Recanalization and Stenting of the Occluded Vertical Vein as Rescue and Bridging Strategy in a Critically Ill Neonate with Supracardiac Total Anomalous Pulmonary Venous Connection

J. Kruckenberg
2   Freiburg Bad Krozingen, Germany
,
R. Kubicki
2   Freiburg Bad Krozingen, Germany
,
R. Höhn
2   Freiburg Bad Krozingen, Germany
,
M. Siepe
3   Freiburg / Bad Krozingen, Germany
,
B. Stiller
2   Freiburg Bad Krozingen, Germany
,
J. Grohmann
2   Freiburg Bad Krozingen, Germany
› Author Affiliations
Further Information

Publication History

Publication Date:
13 February 2020 (online)

Objectives: TAPVC of the supracardiac type involves drainage of all pulmonary veins (PVs) into the superior vena cava (SVC), typically via a vertical vein (VV). Severe obstruction or occlusion of the VV rapidly leads to postnatal decompensation with pulmonary edema, which may be indicative against immediate surgical correction. Moreover, VV occlusion makes diagnosis harder by echocardiography alone. Although catheterization usually exacerbates the condition, it may also provide the palliative option of VV stenting.

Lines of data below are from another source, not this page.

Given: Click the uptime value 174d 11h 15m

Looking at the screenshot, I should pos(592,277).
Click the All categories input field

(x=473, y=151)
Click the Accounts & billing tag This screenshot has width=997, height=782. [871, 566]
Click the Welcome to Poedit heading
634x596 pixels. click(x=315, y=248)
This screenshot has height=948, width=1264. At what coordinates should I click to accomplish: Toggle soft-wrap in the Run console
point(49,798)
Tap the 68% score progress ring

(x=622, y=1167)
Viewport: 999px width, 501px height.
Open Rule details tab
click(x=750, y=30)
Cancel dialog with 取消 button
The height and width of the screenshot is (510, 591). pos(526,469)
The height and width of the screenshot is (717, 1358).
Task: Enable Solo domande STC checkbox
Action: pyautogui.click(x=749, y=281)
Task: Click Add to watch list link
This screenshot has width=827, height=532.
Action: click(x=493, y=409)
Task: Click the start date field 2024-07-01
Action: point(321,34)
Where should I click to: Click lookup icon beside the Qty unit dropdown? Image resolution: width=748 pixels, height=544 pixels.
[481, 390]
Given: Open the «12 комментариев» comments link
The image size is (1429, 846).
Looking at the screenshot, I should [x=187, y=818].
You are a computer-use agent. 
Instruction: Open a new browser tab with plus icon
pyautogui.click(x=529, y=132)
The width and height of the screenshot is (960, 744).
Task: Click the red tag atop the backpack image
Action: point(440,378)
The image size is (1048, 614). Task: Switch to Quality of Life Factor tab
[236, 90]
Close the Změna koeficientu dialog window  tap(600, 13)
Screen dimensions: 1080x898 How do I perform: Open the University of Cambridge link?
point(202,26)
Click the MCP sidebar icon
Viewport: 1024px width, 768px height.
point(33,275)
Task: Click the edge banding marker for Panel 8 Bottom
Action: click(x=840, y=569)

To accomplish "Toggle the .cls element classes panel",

Methods: After a prenatal diagnosis of congenital heart disease, a term female newborn was born at our center weighing 3.1 kg. At birth, she was intubated, and prostaglandin E1 infusion started. Via mechanical ventilation (with FiO2 1.0), we achieved a maximum 70% oxygen saturation. Chest X-ray showed pulmonary edema. Postnatal echocardiography revealed situs ambiguous with a left-sided inferior vena cava and right-sided SVC, dysbalanced AV-septal defect, ventriculoarterial discordance, pulmonary atresia, vertical tortuous duct (PDA) to confluent branch pulmonary arteries (PAs), and PVs converging to a horizontally oriented confluence behind the left atrium but with no reliable evidence of a draining VV. To clarify this, we opted for a PA angiography via the PDA. Moreover, the internal jugular vein was considered bailout access for venovenous extracorporal membrane oxygenation.

Result: Catheterization was urgently done via transfemoral venous access. Following PDA stenting, however, selective PA angiography still failed to identify a draining vein for the PVs: unfortunately only a diffuse, shadowy distribution of contrast agent was visible in the venous phase (video). Actually, we detected the VV’s blind stump via the V. Anonyma and the left vein angle: its caudal segment was completely occluded, but probable with coronary wires, followed by dilation and recanalization with conventional and cutting balloons, as well as 2 stents. As a result, pressure in the confluence dropped from initially 31 to 8 mm Hg. Through all these measures, we succeeded in stabilizing the child with saturation levels around 85% (with FiO2 0.21), and successful extubation after 11 days. We are now planning to postpone surgery for another 3 to 6 weeks.

Conclusion: Here, we report on a critically ill neonate with pulmonary atresia and obstructive supracardiac TAPVC successfully palliated by transfemoral stenting both the PDA and VV. In this setting, VV stenting may be considered a short-term rescue option to bridge to surgical intervention.